Brief: From the rust-threecpio package review below, copy out the passage starting at "This does not" and ending at "the same functionality.", word for word.

## begin Source extract

Review for Source Package: rust-threecpio
[Summary]
The essence of the review result from the MIR POV is that this is a
well-constructed rust package with vendored libraries that follows proper
debian packaging guidelines. This package poses little security risk and does
not require a security review. It should get a description of how to refresh
the vendored components before promotion.
MIR team ACK under the constraint to resolve the below listed required TODOs
and as much as possible having a look at the recommended TODOs.
This does not need a security review
List of specific binary packages to be promoted to main: 3cpio
Notes:
Required TODOs: Add a description in debian/README.source of how to refresh
vendored components. The steps were outlined in the initial MIR report but
should also live in the package.
[Rationale, Duplication and Ownership]
There is no other package in main providing the same functionality.
A team is committed to own long term maintenance of this package -
debcrafters-packages
The rationale given in the report seems valid and useful for Ubuntu
[Dependencies]
OK:
- no other Dependencies to MIR due to this
- SRCPKG checked with `check-mir`
- all dependencies can be found in `seeded-in-ubuntu` (already in main)
- none of the (potentially auto-generated) dependencies (Depends
and Recommends) that are present after build are not in main
- no -dev/-debug/-doc packages that need exclusion
- No dependencies in main that are only superficially tested requiring
more tests now.

## end Source extract
## begin Information provided

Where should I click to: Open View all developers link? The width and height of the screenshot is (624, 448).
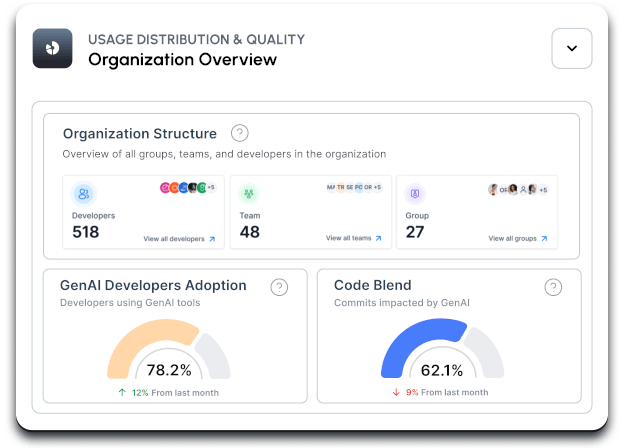[181, 239]
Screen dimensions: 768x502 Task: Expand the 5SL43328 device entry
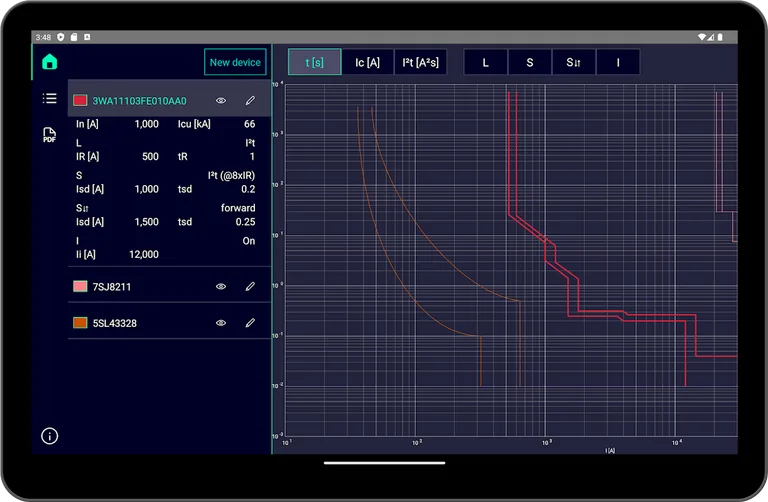point(140,323)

## end Information provided

Reply to the task:
This does not need a security review
List of specific binary packages to be promoted to main: 3cpio
Notes:
Required TODOs: Add a description in debian/README.source of how to refresh
vendored components. The steps were outlined in the initial MIR report but
should also live in the package.
[Rationale, Duplication and Ownership]
There is no other package in main providing the same functionality.